The Financial Market is the place where different investors are trading securities

like equities, bonds, currencies and derivatives. It is the market place to facilitate

the exchange of securities between buyers and sellers. Loosely speaking, the

financial market works like the auction market where buyers enter competitive

bids  and  where  sellers  enter  competitive  offers  at  the  same  time.  However,

unlike  auction  market,  in  the  financial  market  securities  are  often  traded

without  delivering  actual  physical  goods.  Although  some  companies  can  use

financial market to hedge their physical positions, in this book, we will assume

that you are more of speculator who wants to profit from the market dynamics.

Various   buyers   and   sellers   with   different   attributes,   different   geographic

location,  different  purchasing  power  and  different  financial  goals,  forms  the

daily transactions  of the financial market.
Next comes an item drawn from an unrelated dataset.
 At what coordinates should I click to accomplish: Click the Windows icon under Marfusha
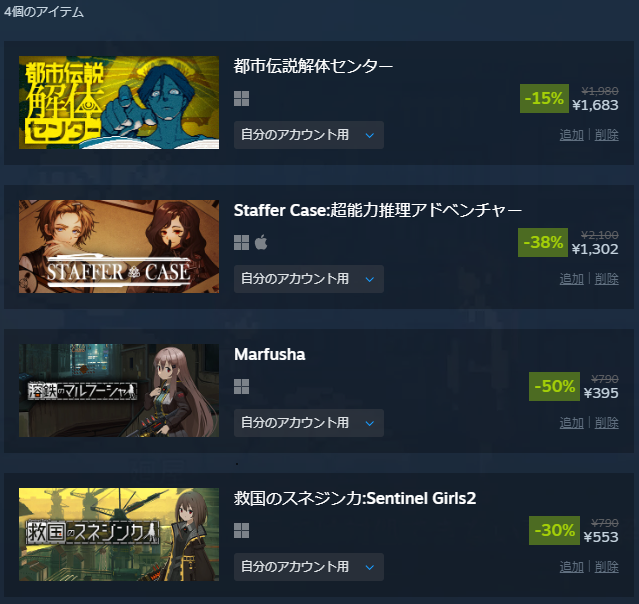tap(241, 386)
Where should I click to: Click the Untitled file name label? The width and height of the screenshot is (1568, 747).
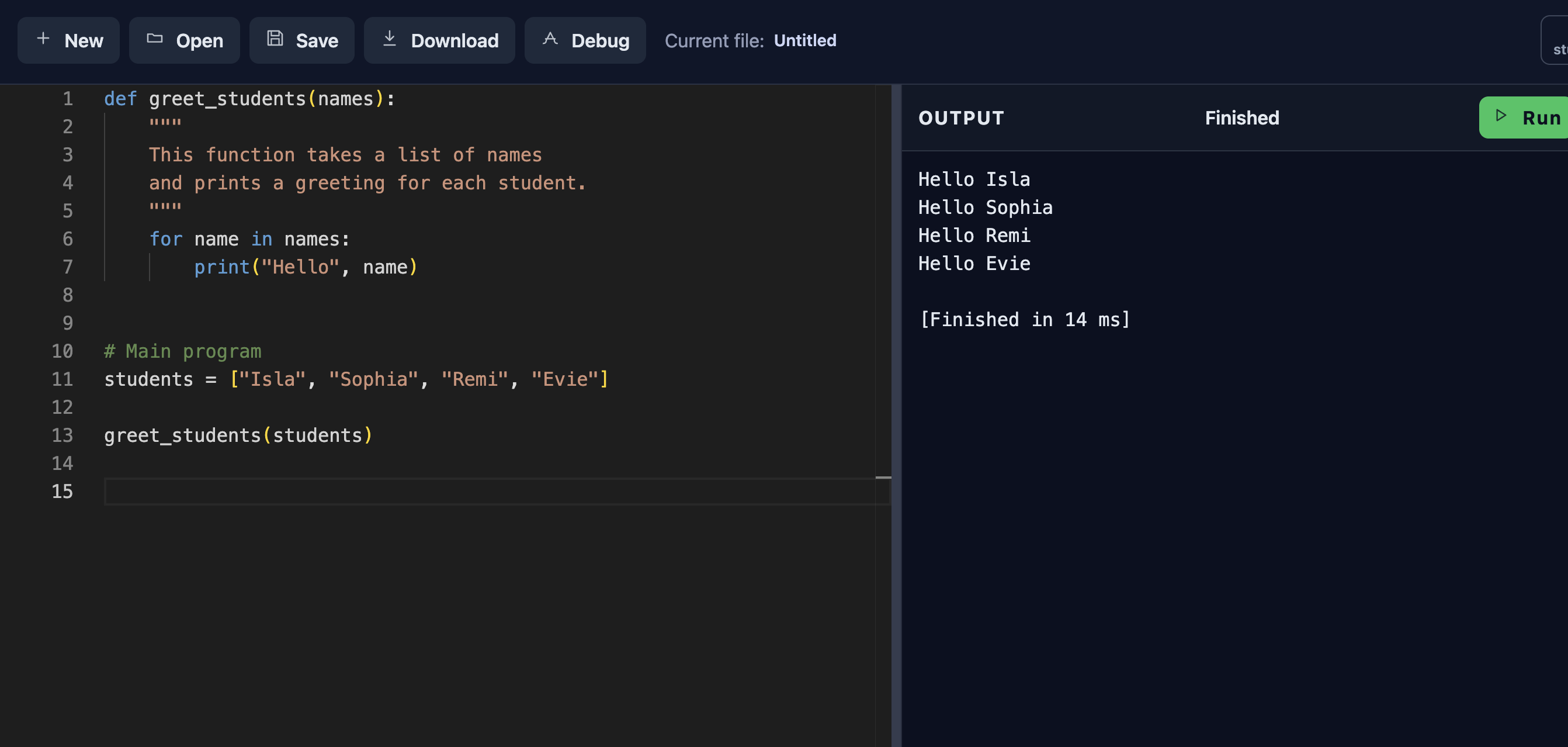coord(804,40)
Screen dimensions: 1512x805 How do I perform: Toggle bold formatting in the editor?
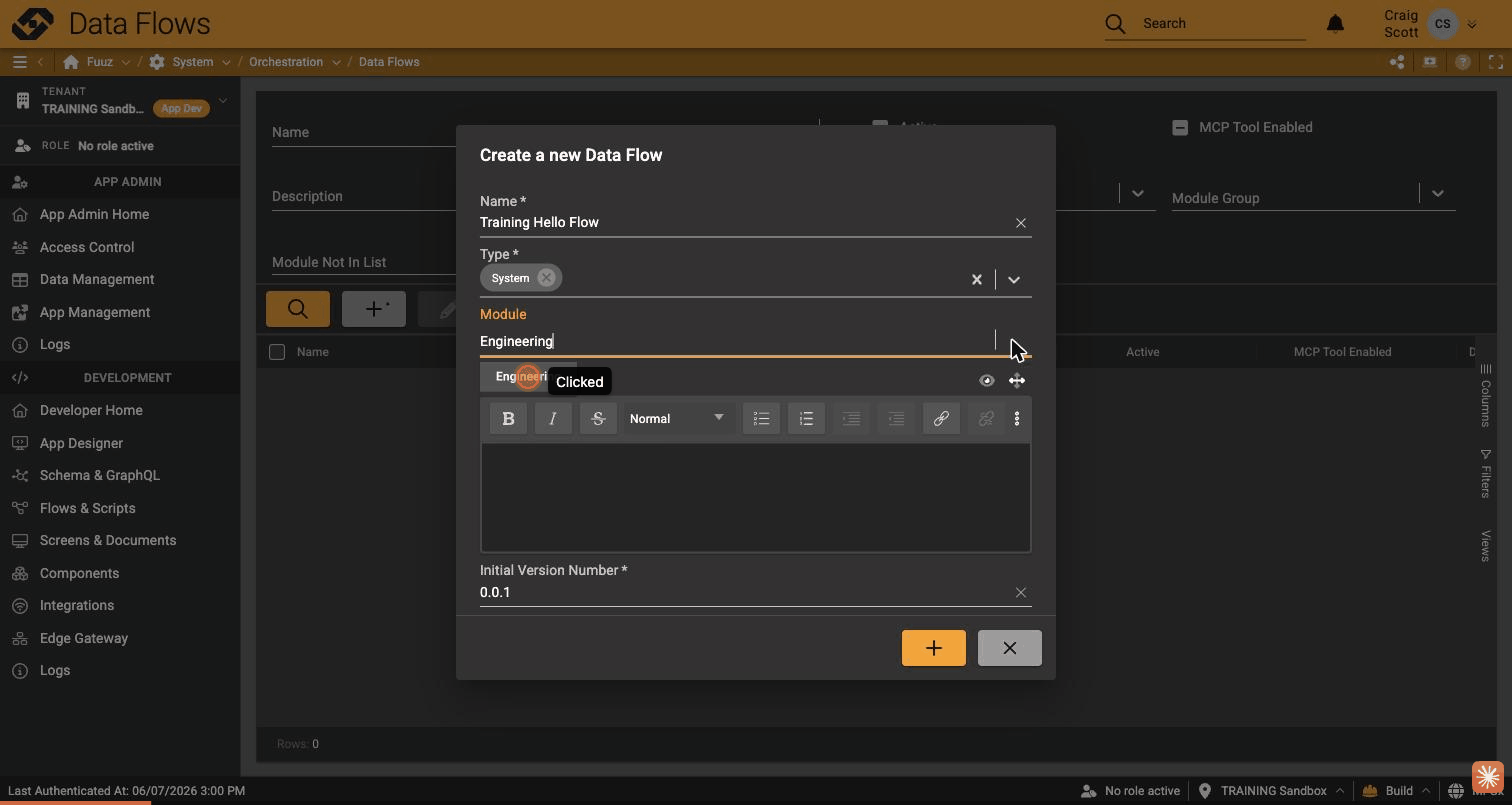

Therefore, the dynamics of financial

market can be represented as the crowd behaviour. It is not necessarily perfectly

rational  place  but  the  fundamentals  play  some  important  role  behind  the

market dynamics up to some degree.

For traders  and investors,  it is important to develop the  right trading  strategy

for the market.  Good trading strategy never comes blindly. Understanding the

underlying dynamics for the financial market is the important requirement to

build  a  solid  trading  strategy.  Then,  what  is  the  underlying  dynamics  for  the

financial  market  and  how  can  we  study  them  to  benefit  our  trading  and

investment?  Scientists  had  a  strong  interest  in  the  dynamics  of  the  financial

market  for many decades. They have extensively studied the dynamics of the

financial  price  series  in  the  Stock  and  Forex  market.  The  simplest  but  most

effective way to study the dynamics  might be the  decomposition approach.  In

decomposition, literarily we are breaking down some complex system into the

simple  and  digestible  bits.  Then  we  use  this  decomposed  bits  to  predict  the

behaviour of the complex system.

When we apply the decomposing technique for price series, the price series can

be decomposed  into several sub  price patterns. In fact, the  sub  price patterns

are  the  regularities  that  constitute  the  dynamics  of  the  financial  price  series

(Figure 3-1). For trading and investment, we make use of the knowledge of these

regularities to predict up or down movement of the financial market.  All  the

known  trading  strategies,  including  simple  and  complex  ones,  are  based  on

some of these regularities  existing in the price series.  Remember that none of

trading strategies is merely created to offer you just some luck or based on some

random theory.

Figure 3-1: The concept of the decomposition for the financial price series.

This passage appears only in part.